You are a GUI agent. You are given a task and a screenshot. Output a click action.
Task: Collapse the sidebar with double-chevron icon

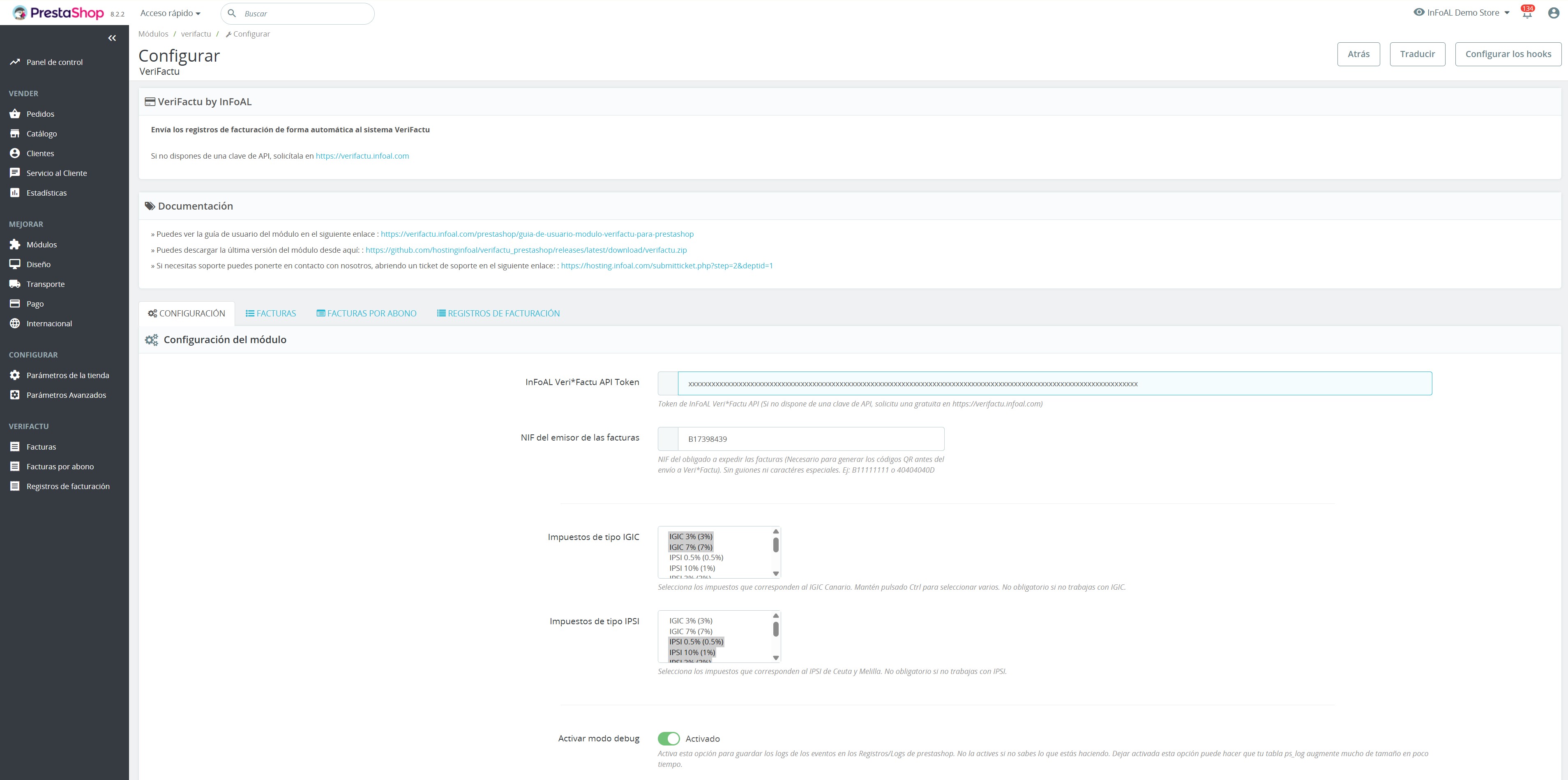tap(112, 38)
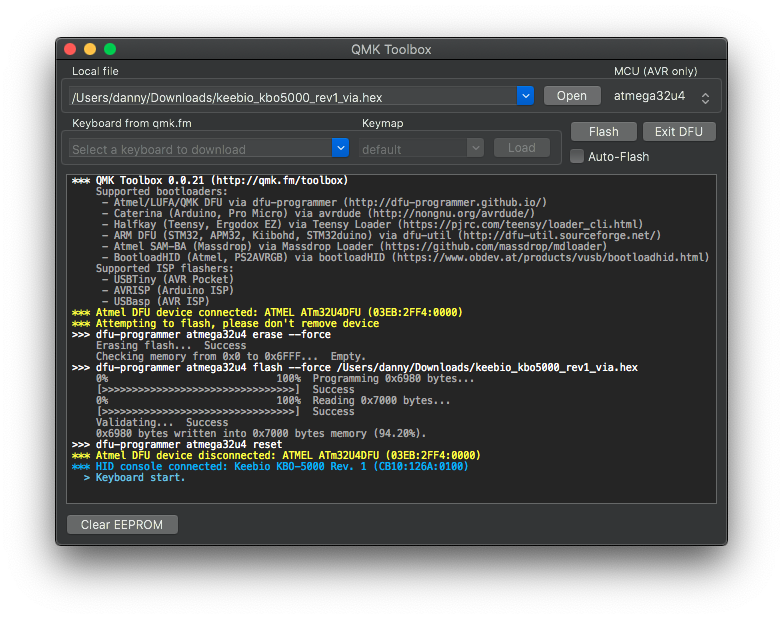This screenshot has height=619, width=783.
Task: Expand the Keyboard from qmk.fm dropdown arrow
Action: 340,148
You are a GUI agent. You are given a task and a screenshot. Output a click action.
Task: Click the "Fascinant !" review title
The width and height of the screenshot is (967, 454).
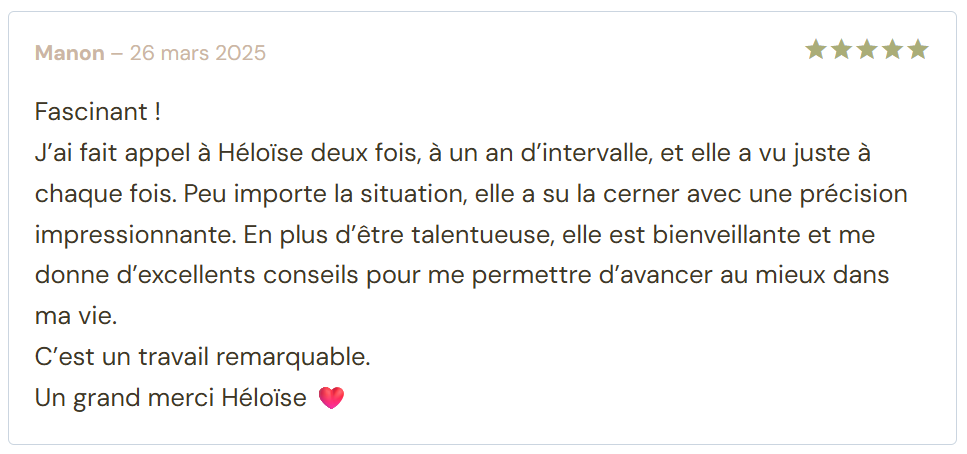(98, 111)
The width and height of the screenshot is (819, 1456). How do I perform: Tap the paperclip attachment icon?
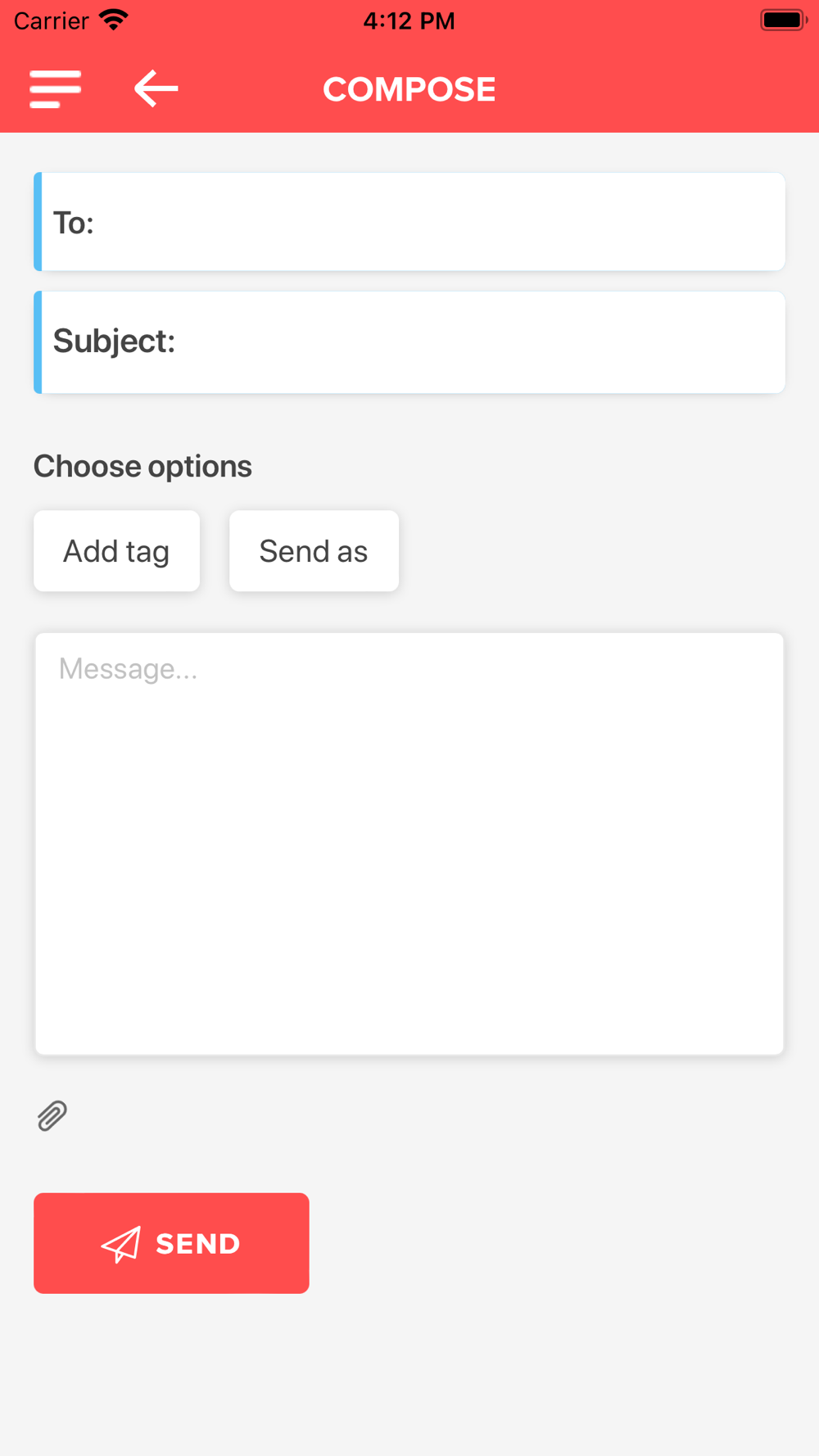(52, 1115)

**Work to do:** Rewrite all of the records above, changing every "GUI agent" to "interface assistant" and keeping everything else the same. Leave the pictures out of your answer.

**Solution:**
You are a interface assistant. You are given a task and a screenshot. Output a click action.
Task: Collapse the sidebar with double-chevron icon

tap(112, 38)
This screenshot has height=619, width=783.
Task: Expand the Keyboard from qmk.fm dropdown arrow
Action: 340,148
You are a interface assistant. You are given a task and a screenshot. Output a click action.
Task: Click the "Fascinant !" review title
The width and height of the screenshot is (967, 454).
(98, 111)
The width and height of the screenshot is (819, 1456). How do I perform: Tap the paperclip attachment icon?
(52, 1115)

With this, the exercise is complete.